───── Data shown

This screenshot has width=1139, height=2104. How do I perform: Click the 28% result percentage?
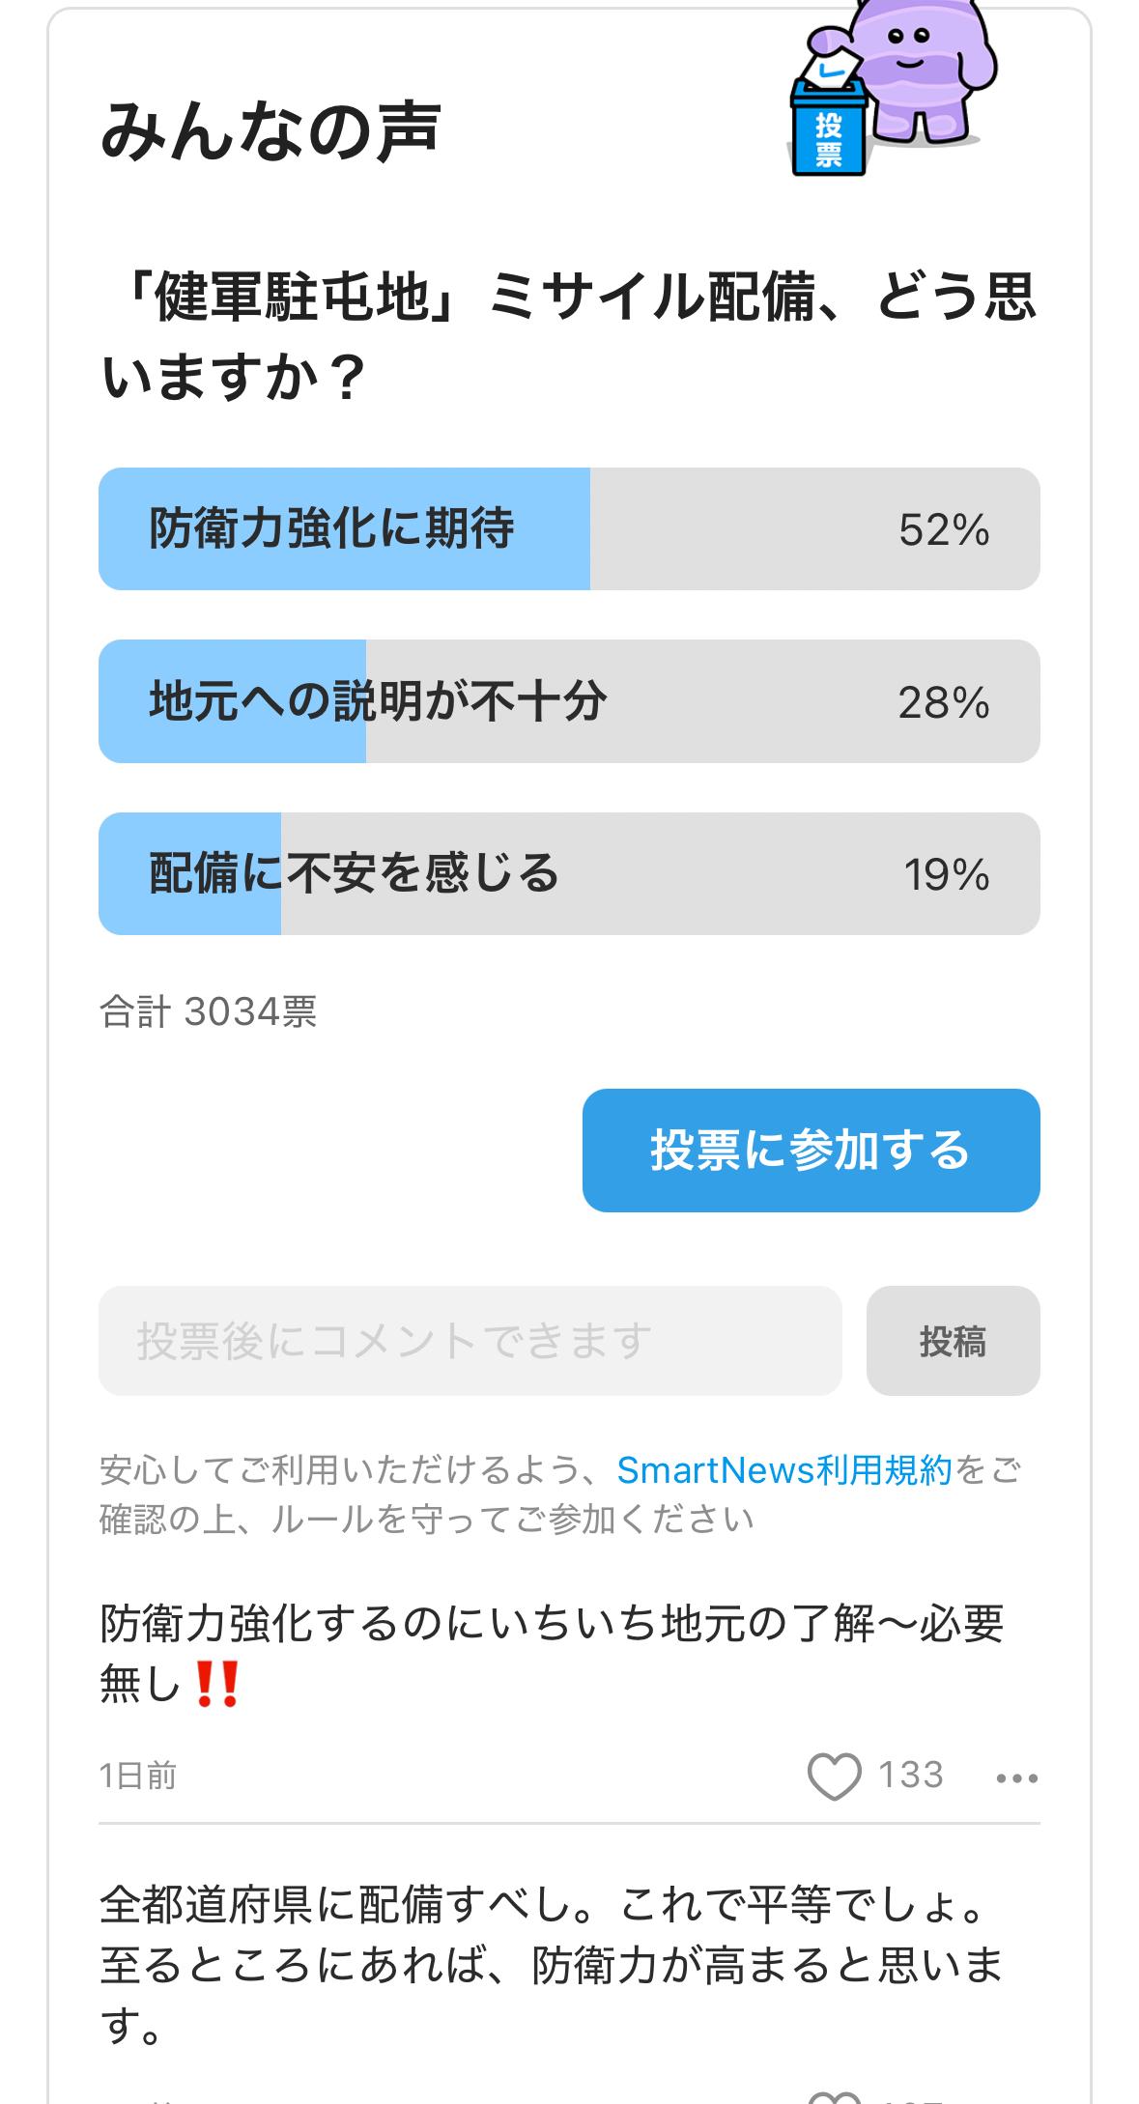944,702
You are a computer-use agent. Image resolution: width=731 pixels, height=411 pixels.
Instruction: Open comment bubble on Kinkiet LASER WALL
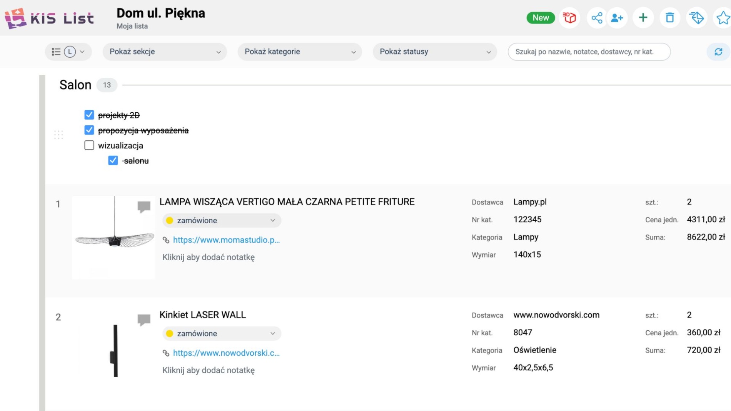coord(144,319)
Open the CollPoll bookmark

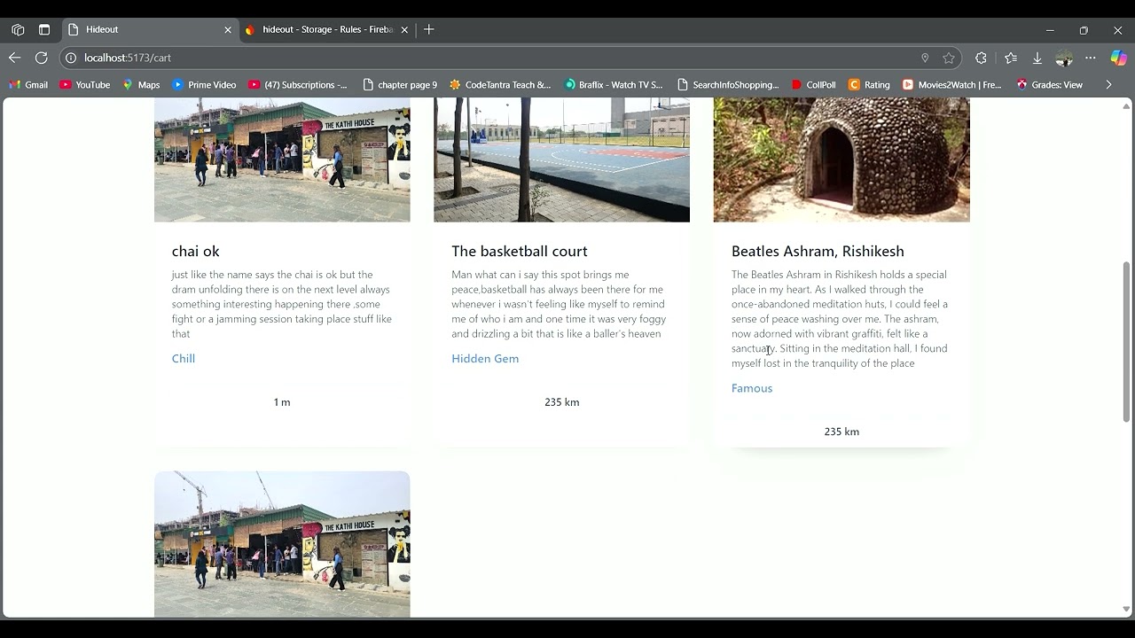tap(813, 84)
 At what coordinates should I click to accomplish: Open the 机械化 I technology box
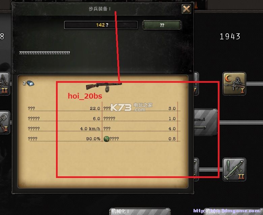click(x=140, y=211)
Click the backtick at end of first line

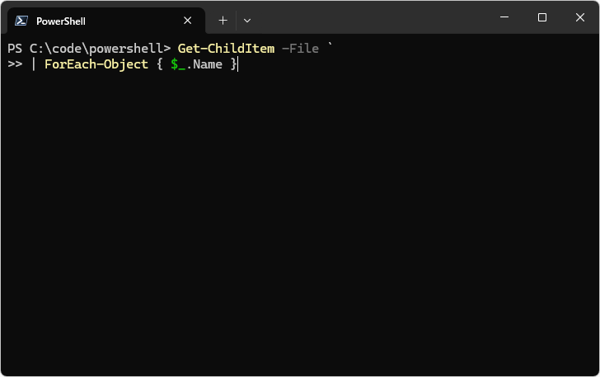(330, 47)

──────────
───── Data shown

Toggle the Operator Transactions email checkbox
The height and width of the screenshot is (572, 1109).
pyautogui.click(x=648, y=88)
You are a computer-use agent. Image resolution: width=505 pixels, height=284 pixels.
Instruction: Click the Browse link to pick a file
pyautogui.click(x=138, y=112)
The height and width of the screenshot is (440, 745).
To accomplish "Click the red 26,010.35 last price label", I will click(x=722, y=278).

──────────
───── Data shown

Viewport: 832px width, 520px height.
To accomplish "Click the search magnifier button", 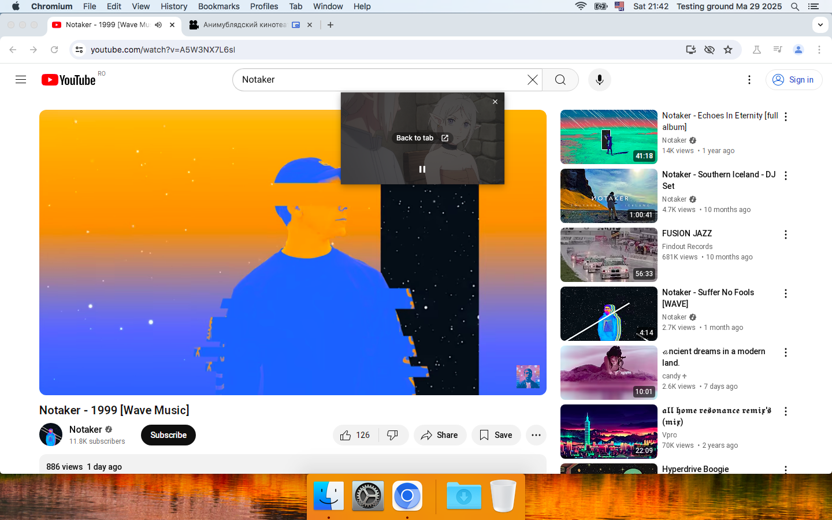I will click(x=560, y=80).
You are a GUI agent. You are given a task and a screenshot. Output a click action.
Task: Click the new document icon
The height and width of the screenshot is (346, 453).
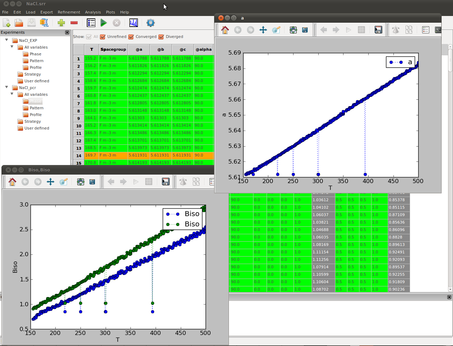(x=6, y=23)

──────────

A single number, please: how many lines in the data above contain the string "computer"?

2